> **WHAT YOU SHOULD DO**: Without any pictures, retype exactly the lines that begin at the one holding "You are a GUI" and end at the last line of the data below.
== EXTRACTED INFORMATION ==
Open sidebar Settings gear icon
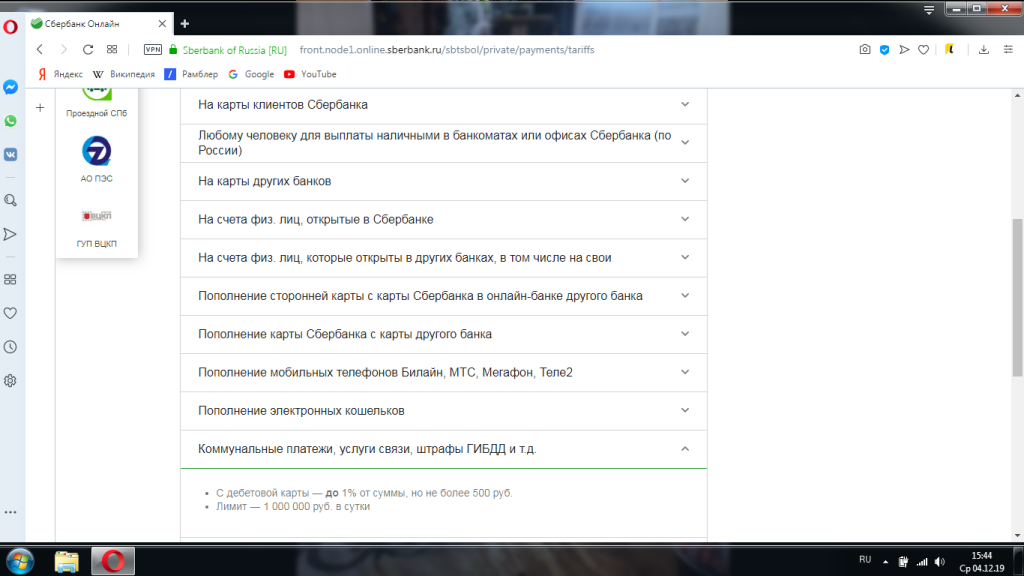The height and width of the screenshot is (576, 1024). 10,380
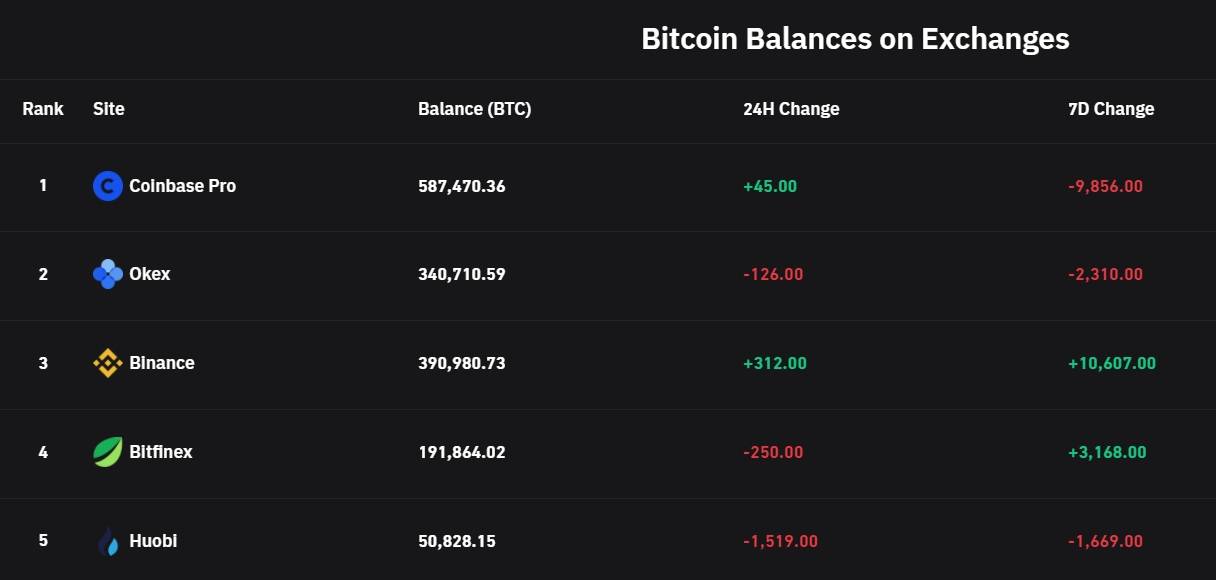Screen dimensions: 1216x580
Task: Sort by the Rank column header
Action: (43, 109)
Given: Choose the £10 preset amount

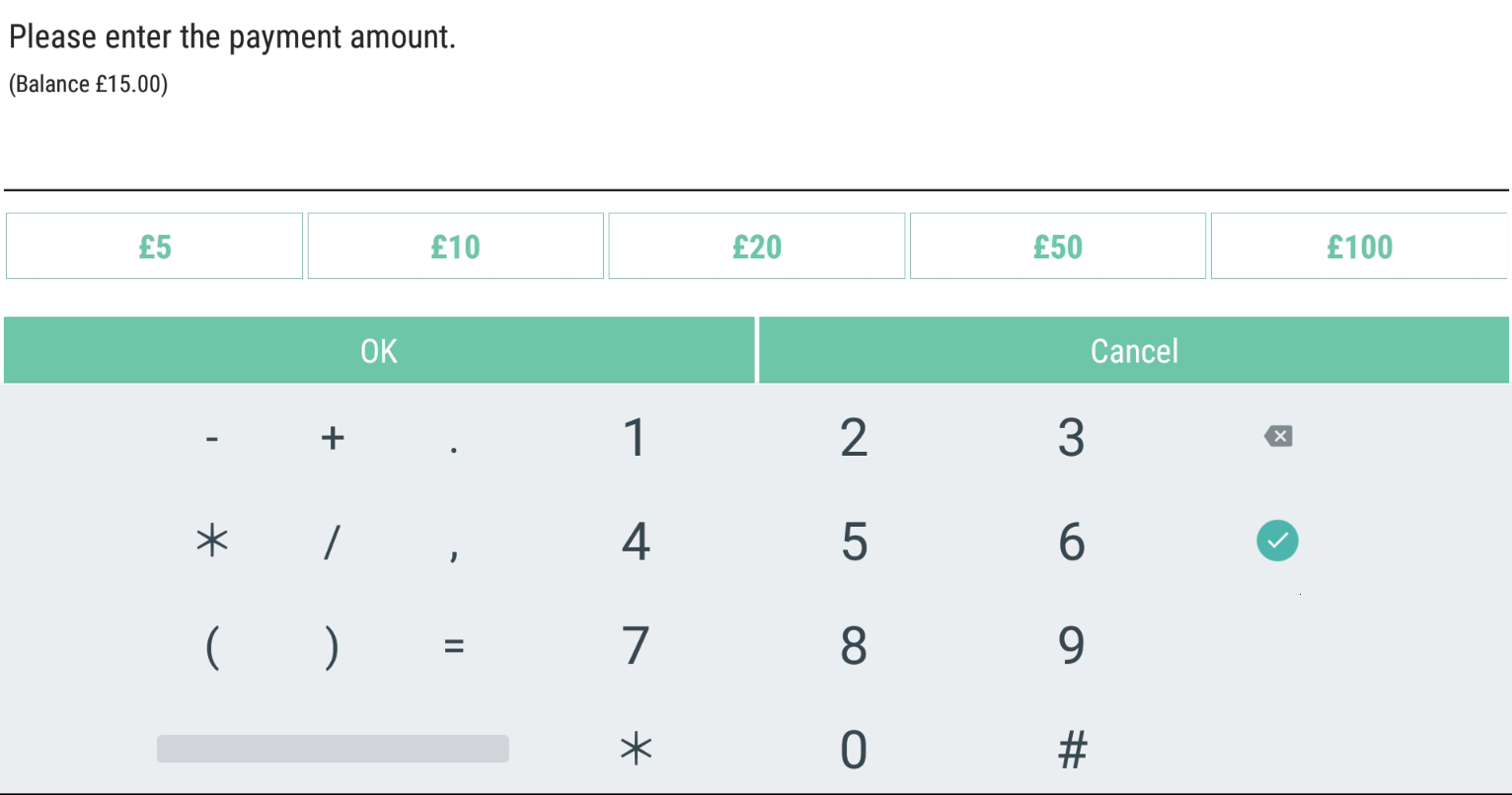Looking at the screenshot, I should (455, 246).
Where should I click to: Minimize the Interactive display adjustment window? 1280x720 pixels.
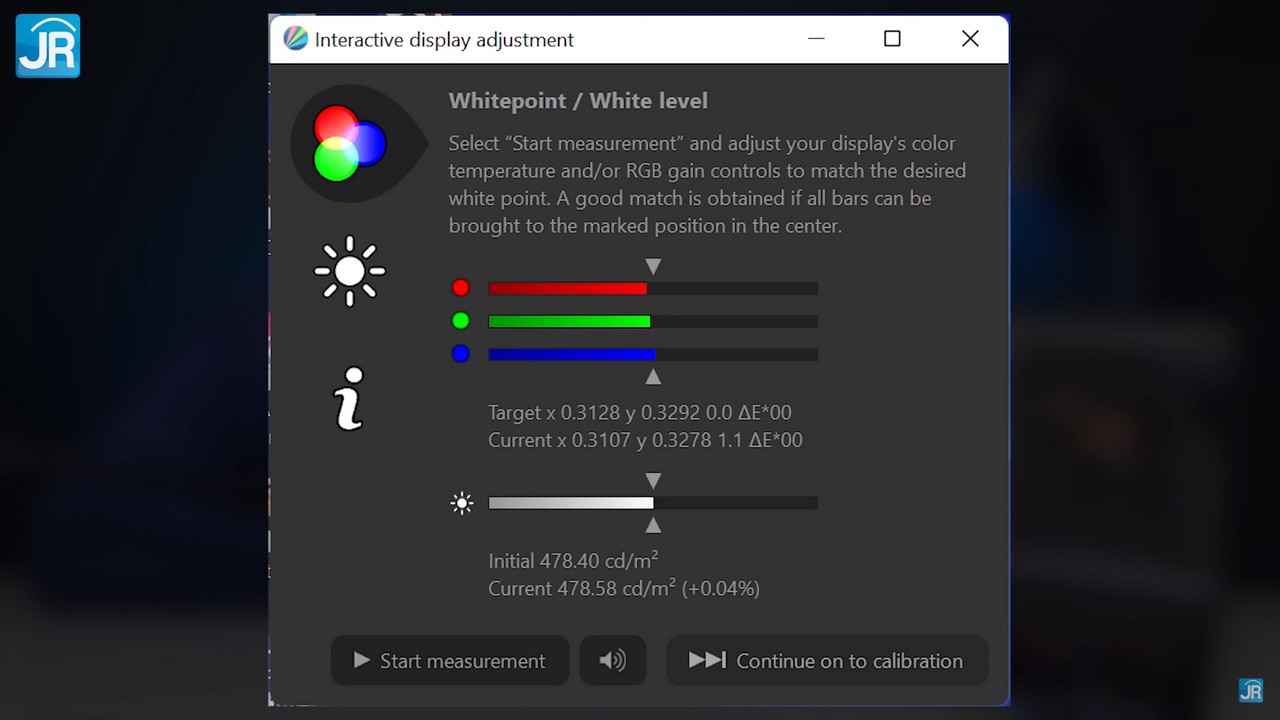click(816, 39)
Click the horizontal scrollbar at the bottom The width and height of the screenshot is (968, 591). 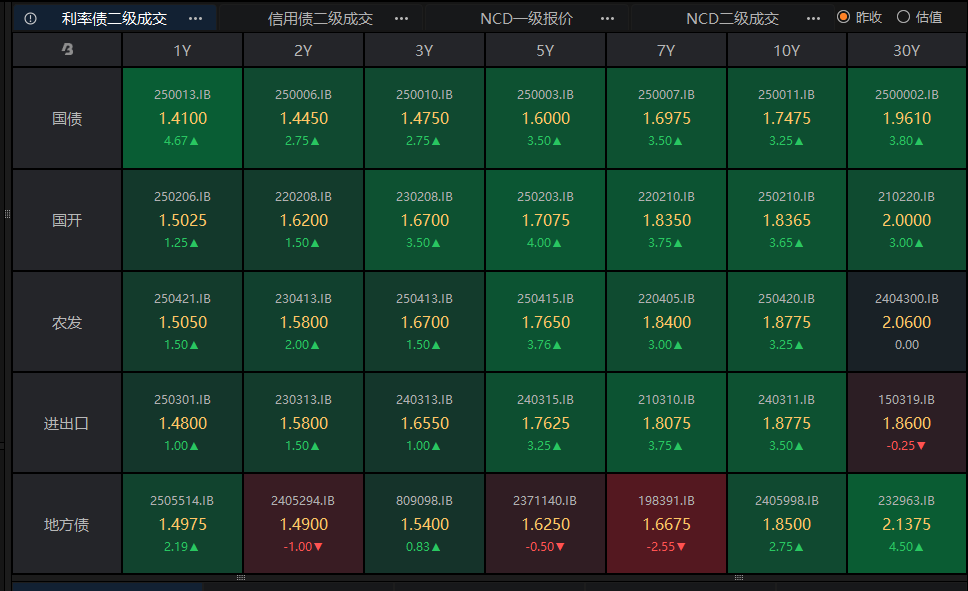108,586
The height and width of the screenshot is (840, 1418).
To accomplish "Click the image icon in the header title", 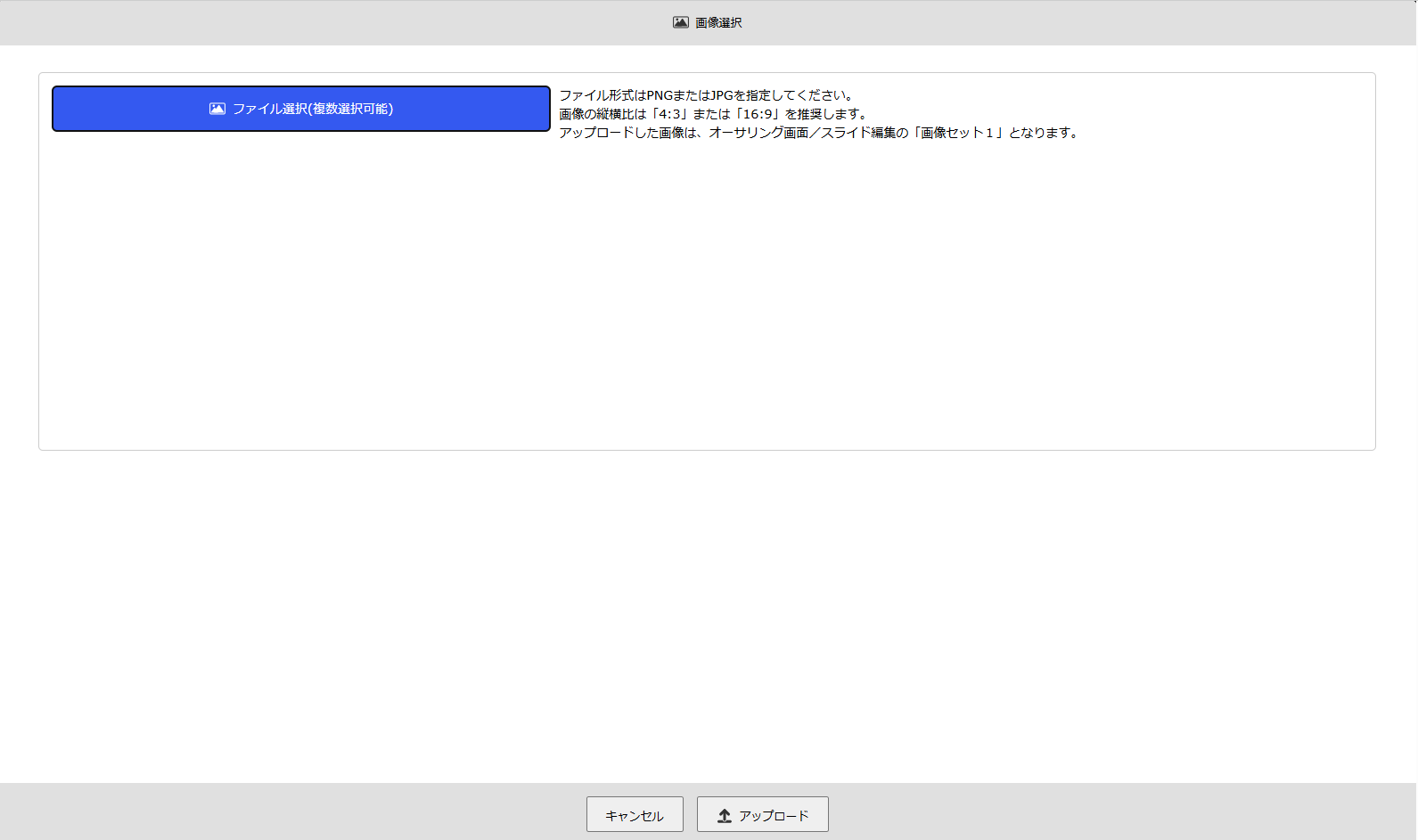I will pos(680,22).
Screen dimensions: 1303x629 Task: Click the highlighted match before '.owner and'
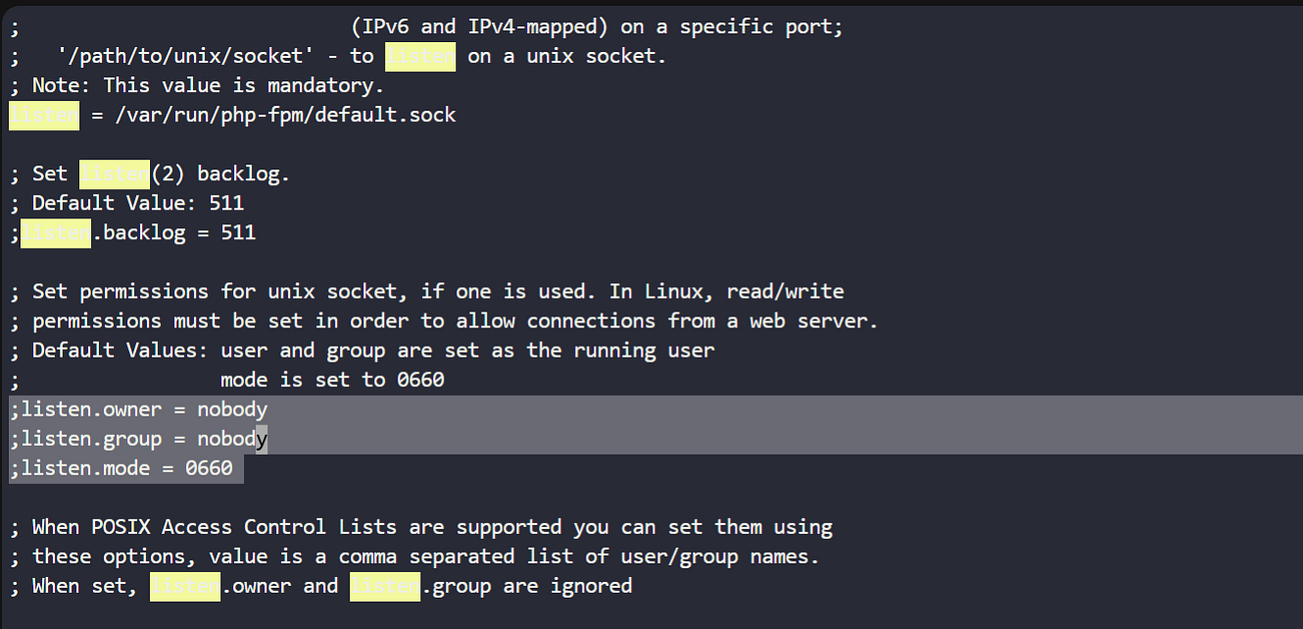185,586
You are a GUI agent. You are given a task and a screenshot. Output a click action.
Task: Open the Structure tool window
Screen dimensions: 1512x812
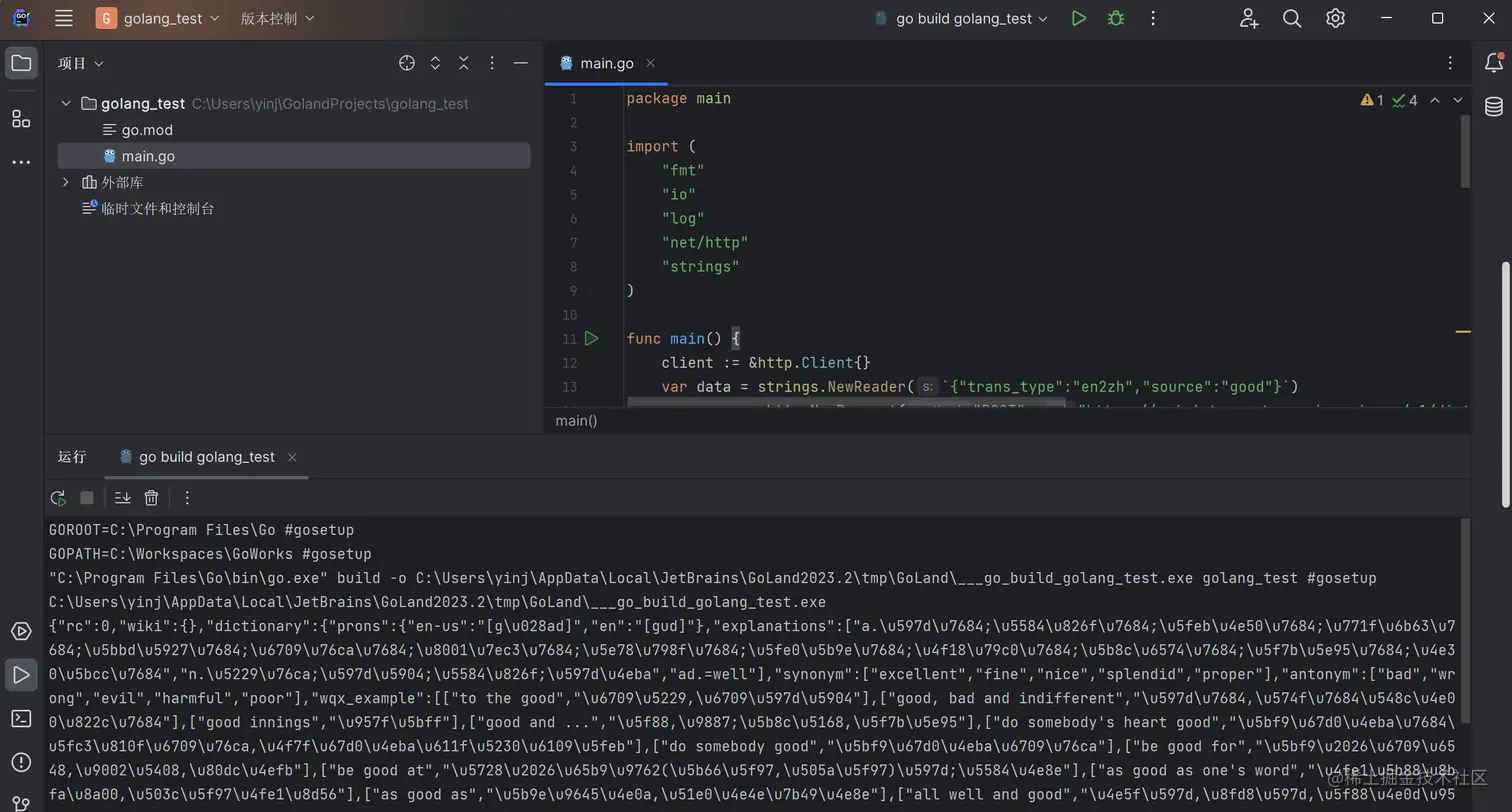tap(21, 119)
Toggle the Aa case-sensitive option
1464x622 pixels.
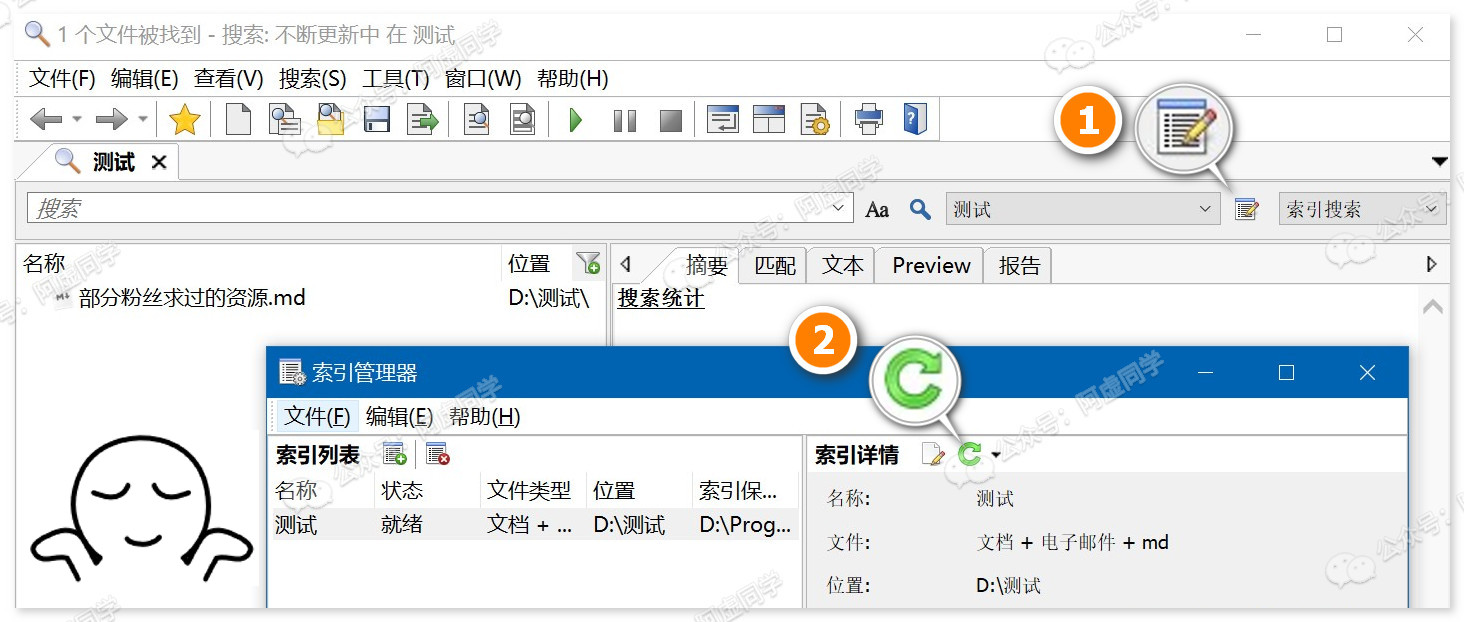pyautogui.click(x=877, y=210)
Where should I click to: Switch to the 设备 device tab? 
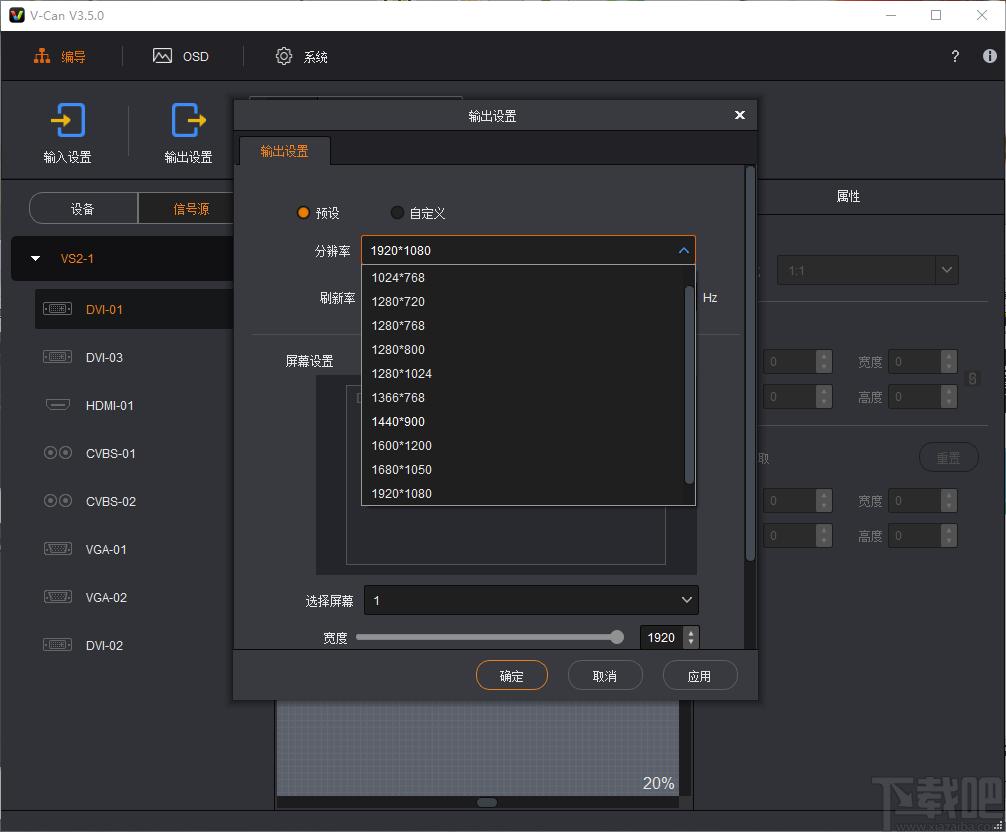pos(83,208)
===
> **RESPONSE AREA**:
You are a GUI agent. You are given a task and a screenshot. Output a click action.
Task: Open the Structure tool window
Screen dimensions: 1512x812
tap(21, 119)
Toggle the Aa case-sensitive option
1464x622 pixels.
pyautogui.click(x=877, y=210)
Where should I click to: Switch to the 设备 device tab? 
pos(83,208)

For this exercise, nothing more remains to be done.